The part below that opens with the line containing "[Toggle menu] (478, 102)" and closes with the line containing "Accept All (637, 1086)" should be copied exactly, minus any pictures.

◆ **Records for the task**
....
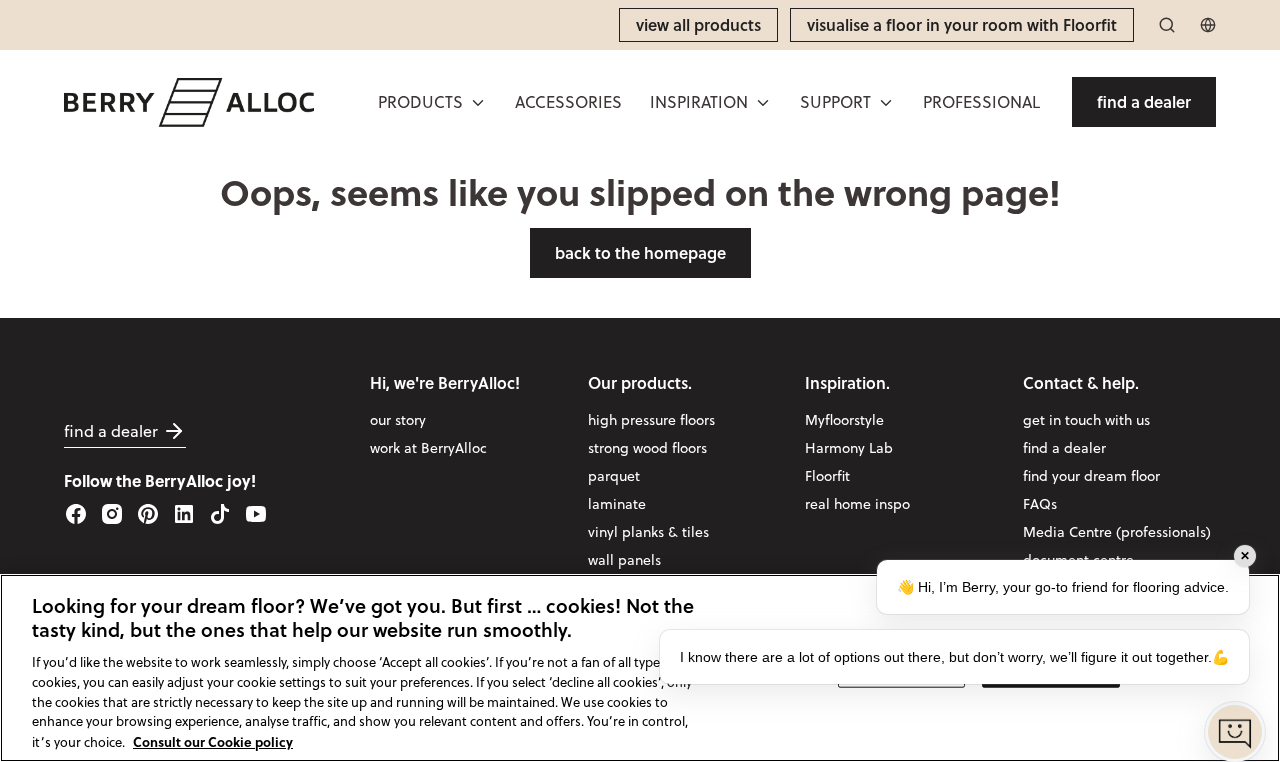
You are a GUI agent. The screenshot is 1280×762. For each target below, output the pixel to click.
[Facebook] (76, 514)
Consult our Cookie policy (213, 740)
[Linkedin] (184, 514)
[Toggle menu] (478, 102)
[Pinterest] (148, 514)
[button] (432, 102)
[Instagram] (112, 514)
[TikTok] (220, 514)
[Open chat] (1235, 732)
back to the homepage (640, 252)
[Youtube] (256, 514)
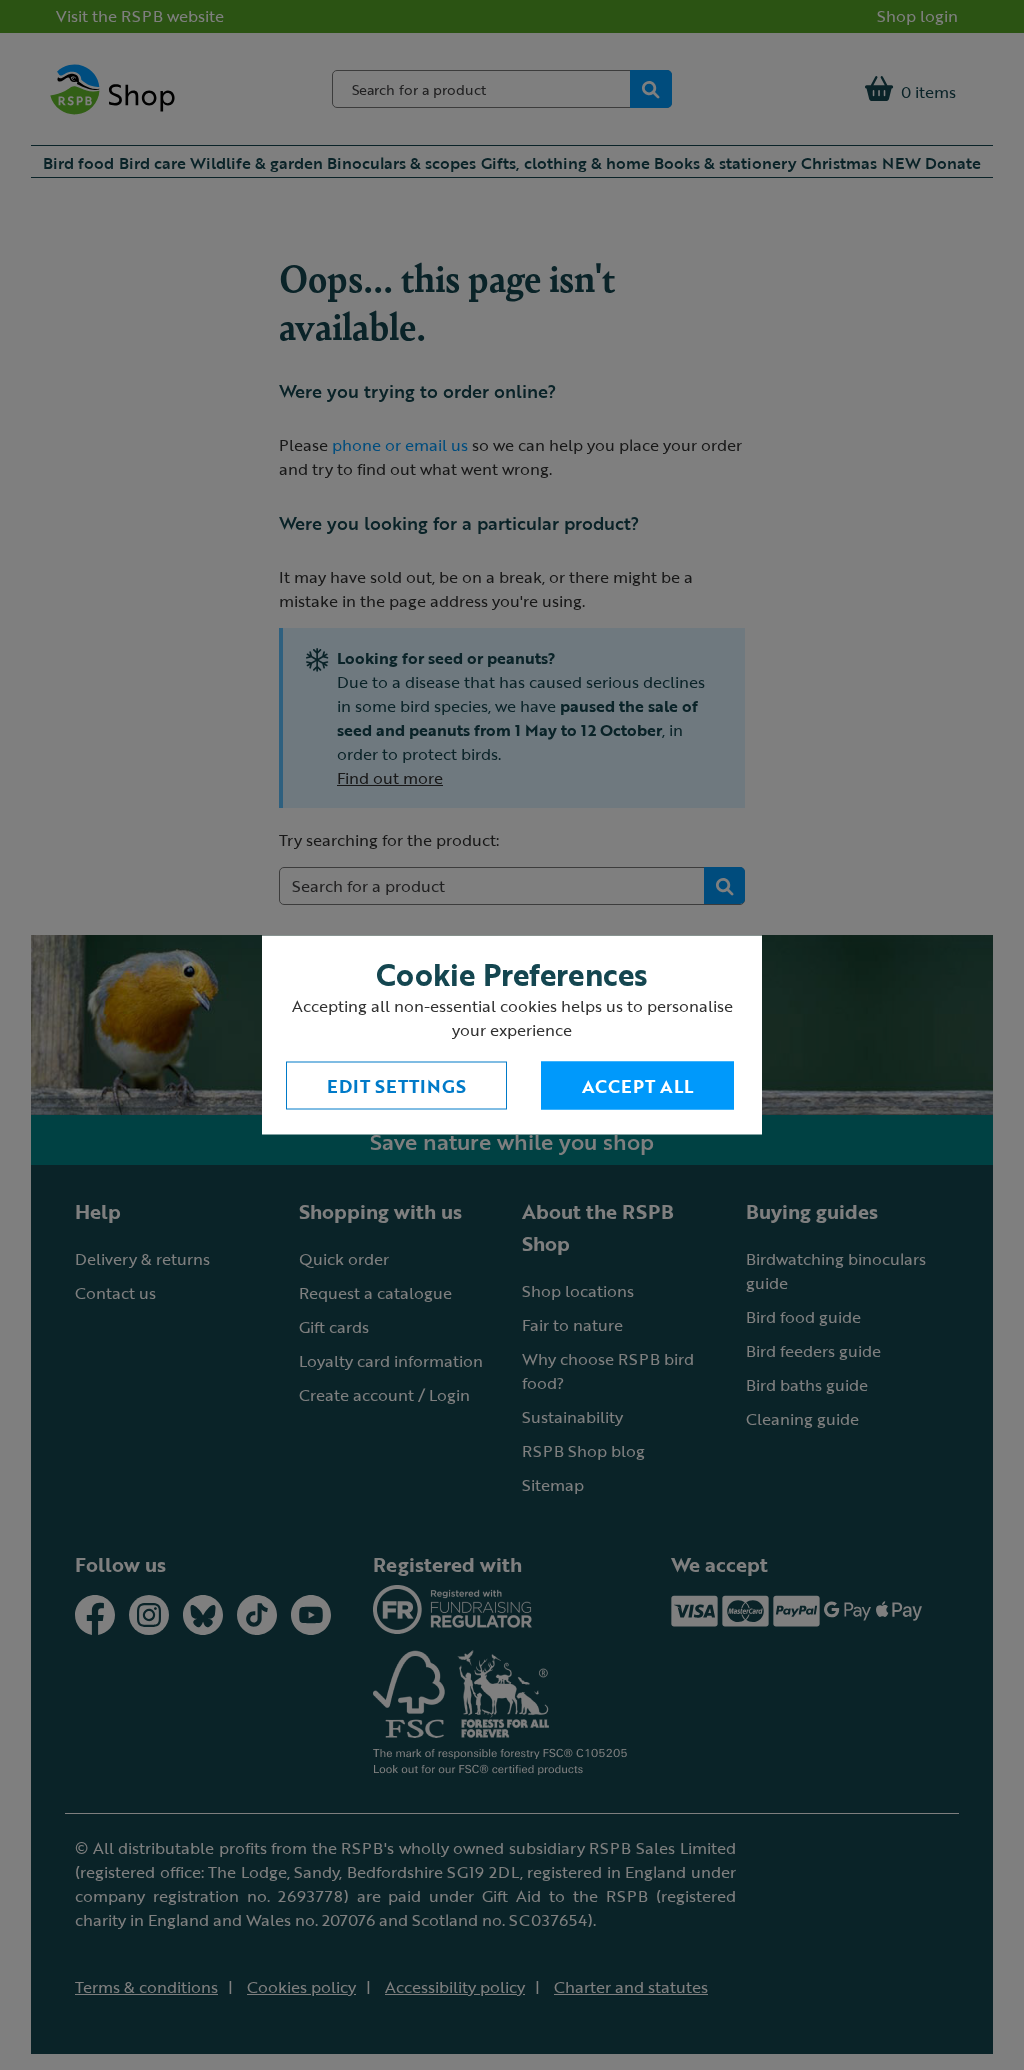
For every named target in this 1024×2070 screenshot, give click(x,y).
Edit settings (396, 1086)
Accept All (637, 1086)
....
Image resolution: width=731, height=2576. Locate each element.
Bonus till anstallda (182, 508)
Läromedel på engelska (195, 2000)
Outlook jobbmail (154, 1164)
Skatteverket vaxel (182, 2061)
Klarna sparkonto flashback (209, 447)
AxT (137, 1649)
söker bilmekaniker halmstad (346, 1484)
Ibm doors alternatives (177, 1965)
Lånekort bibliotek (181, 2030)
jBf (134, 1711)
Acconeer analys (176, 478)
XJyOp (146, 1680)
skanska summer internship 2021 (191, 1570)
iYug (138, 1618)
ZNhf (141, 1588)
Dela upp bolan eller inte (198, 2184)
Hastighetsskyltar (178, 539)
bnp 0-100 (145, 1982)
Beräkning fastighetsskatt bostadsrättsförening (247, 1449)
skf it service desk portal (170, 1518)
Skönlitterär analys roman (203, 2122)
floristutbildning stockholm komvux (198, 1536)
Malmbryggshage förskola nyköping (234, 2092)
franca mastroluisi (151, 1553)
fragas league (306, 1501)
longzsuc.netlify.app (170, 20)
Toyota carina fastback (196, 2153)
....
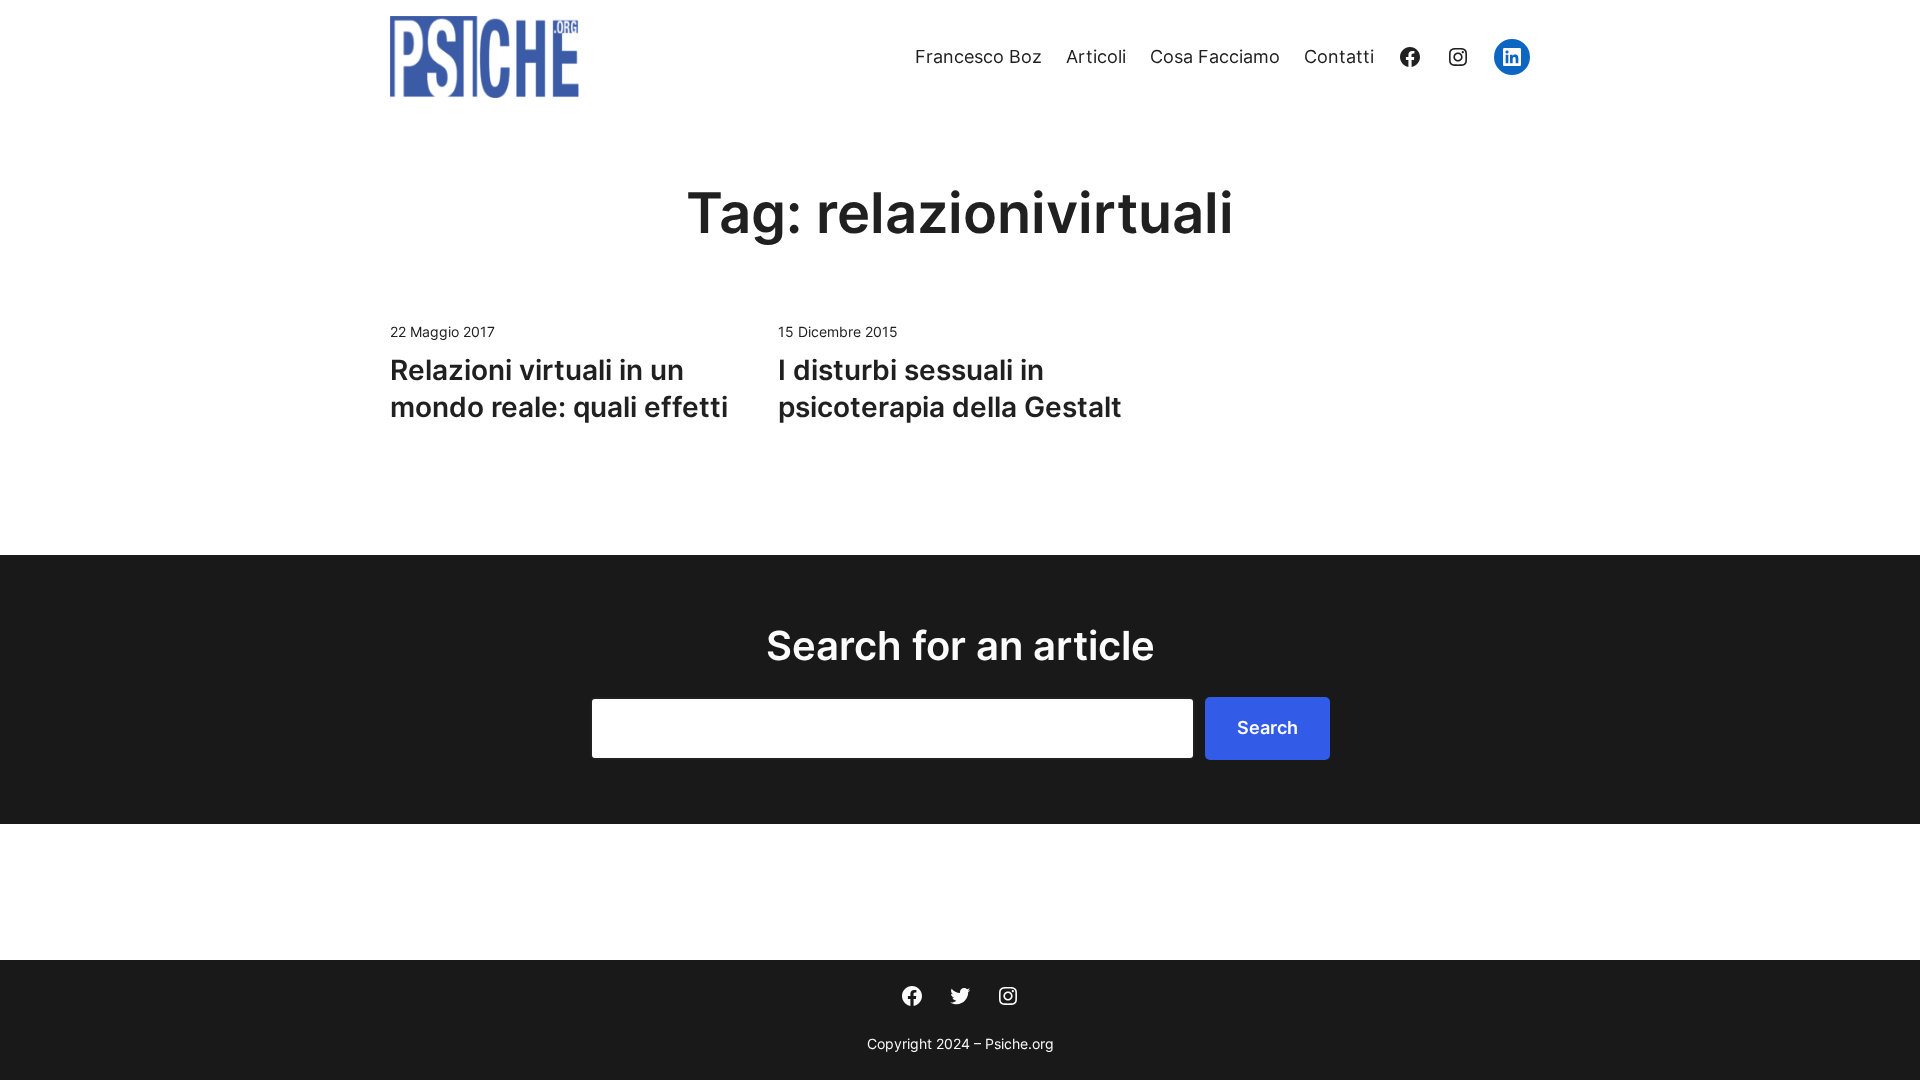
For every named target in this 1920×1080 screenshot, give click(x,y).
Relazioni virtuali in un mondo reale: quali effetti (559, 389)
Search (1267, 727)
....
◆ **Written answer**
[Toggle menu] (478, 102)
[Pinterest] (148, 514)
[button] (432, 102)
[Instagram] (112, 514)
[TikTok] (220, 514)
[Open chat] (1235, 732)
back to the homepage (640, 252)
[Youtube] (256, 514)
For every named target in this 1024×2070 screenshot, give click(x,y).
Edit settings (396, 1086)
Accept All (637, 1086)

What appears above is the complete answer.